According to studies, the average couple spends anywhere between £5,000 and £6,000 on a wedding venue alone, however (space dependent), even if investing in something as large as a 90ft polytunnel instead would set you back just £2,923, saving you a minimum of £2,077 before you even make a dent in the rest of the essentials for your big day. Don’t worry, we have plenty of smaller options available for those who are a little tighter on space too.
For those truly looking to go handmade across all elements of their matrimonial merrymaking, a polytunnel could offer no end of opportunities to do so, saving you money along the way and enabling you to grow your own flowers for your bouquet and table decorations, or to harvest a percentage of the food you serve up during the wedding breakfast.
Similarly, the structure can then be used time and again once the wedding has come and gone, allowing you to carry on cultivating fresh produce to enjoy all year round.
Handmade with love
Other aspects of DIY weddings popular amongst UK couples included homemade flower arrangements (36%) and a homemade cake (33%) as well as saving money on a makeup artist by doing it yourself (33%) and creating your own homemade invitations (32%) for a really personal touch.
By incorporating even a few of these homemade and DIY elements into your wedding, you can make some pretty noticeable savings when it comes to the final bill, as well as allowing you to really put your own stamp on such a personal day.

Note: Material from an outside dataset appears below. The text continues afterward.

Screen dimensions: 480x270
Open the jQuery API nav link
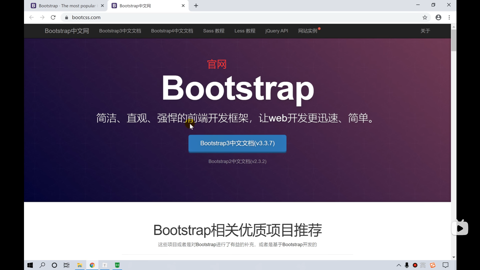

For example, if you or a family member is a dab hand at baking, getting creative and making your own cake you could save you approximately £550 in labour costs, with the cost of wedding cakes reportedly soaring upwards of £750, depending on the designer.
As well as the homemade touches, planning a more intimate reception with a smaller guestlist can reduce costs significantly, allowing you to make savings on everything from food and drink, to seating and invitation costs too.
We hope we’ve been able to illustrate that as we move back to some sense of normality, couples who are eager to get their wedding plans underway as soon as possible, and don’t wish to spend time waiting for venues to open up, do still have plenty of lovely options which will allow them to celebrate one of their most significant milestones with style.
By cutting down on numbers and instead opting for a more intimate ceremony in the form of a less conventional back garden wedding reception, they will not only be able to get married sooner rather than later, but they can also tailor the whole affair in a more careful way that will ensure it’s completely suited to their budget too.
Owing to our findings that over half the country are more than happy to attend or host a DIY wedding, this is a trend we may well be seeing more of going forward – just remember to check the weather and plan accordingly!